(Saved data entries)
= Beginning of Section =
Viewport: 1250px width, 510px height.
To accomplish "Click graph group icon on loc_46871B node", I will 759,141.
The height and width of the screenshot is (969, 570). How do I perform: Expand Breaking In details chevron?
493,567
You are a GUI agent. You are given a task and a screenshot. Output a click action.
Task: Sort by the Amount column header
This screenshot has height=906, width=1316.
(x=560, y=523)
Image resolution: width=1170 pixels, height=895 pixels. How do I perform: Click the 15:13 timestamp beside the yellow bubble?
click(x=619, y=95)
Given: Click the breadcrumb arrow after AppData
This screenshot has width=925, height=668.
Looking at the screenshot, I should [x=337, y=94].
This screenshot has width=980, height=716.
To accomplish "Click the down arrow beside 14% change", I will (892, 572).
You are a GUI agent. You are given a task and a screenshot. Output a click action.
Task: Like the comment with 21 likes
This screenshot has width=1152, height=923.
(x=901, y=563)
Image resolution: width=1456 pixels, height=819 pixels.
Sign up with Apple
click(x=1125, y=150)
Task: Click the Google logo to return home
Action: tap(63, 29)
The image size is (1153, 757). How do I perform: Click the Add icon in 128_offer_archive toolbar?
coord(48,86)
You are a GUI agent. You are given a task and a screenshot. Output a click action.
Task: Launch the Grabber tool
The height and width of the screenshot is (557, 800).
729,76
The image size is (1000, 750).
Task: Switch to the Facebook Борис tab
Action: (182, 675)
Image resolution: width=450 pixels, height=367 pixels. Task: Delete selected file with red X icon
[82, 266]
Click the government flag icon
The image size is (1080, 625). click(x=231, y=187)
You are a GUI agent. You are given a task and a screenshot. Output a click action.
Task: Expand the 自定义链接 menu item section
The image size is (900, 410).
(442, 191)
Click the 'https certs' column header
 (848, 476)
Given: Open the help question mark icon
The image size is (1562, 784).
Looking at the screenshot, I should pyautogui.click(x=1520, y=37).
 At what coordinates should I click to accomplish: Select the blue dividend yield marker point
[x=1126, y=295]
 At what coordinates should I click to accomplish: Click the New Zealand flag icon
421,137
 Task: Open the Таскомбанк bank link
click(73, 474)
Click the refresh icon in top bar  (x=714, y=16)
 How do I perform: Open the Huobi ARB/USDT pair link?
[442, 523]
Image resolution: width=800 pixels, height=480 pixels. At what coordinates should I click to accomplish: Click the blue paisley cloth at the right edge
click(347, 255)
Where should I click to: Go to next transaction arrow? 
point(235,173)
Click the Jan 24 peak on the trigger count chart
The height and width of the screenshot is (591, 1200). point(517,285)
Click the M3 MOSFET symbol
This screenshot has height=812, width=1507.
= End of Section =
Try it | Starting at the line that contains "Image resolution: width=800", write out every line to the end of the entries, exactly as given.

Exercise response |
Image resolution: width=800 pixels, height=480 pixels. At what coordinates should I click to accomplish: Click the blue paisley cloth at the right edge
click(347, 255)
Where should I click to: Go to next transaction arrow? 
point(235,173)
Click the Jan 24 peak on the trigger count chart
The height and width of the screenshot is (591, 1200). point(517,285)
Click the M3 MOSFET symbol
This screenshot has height=812, width=1507.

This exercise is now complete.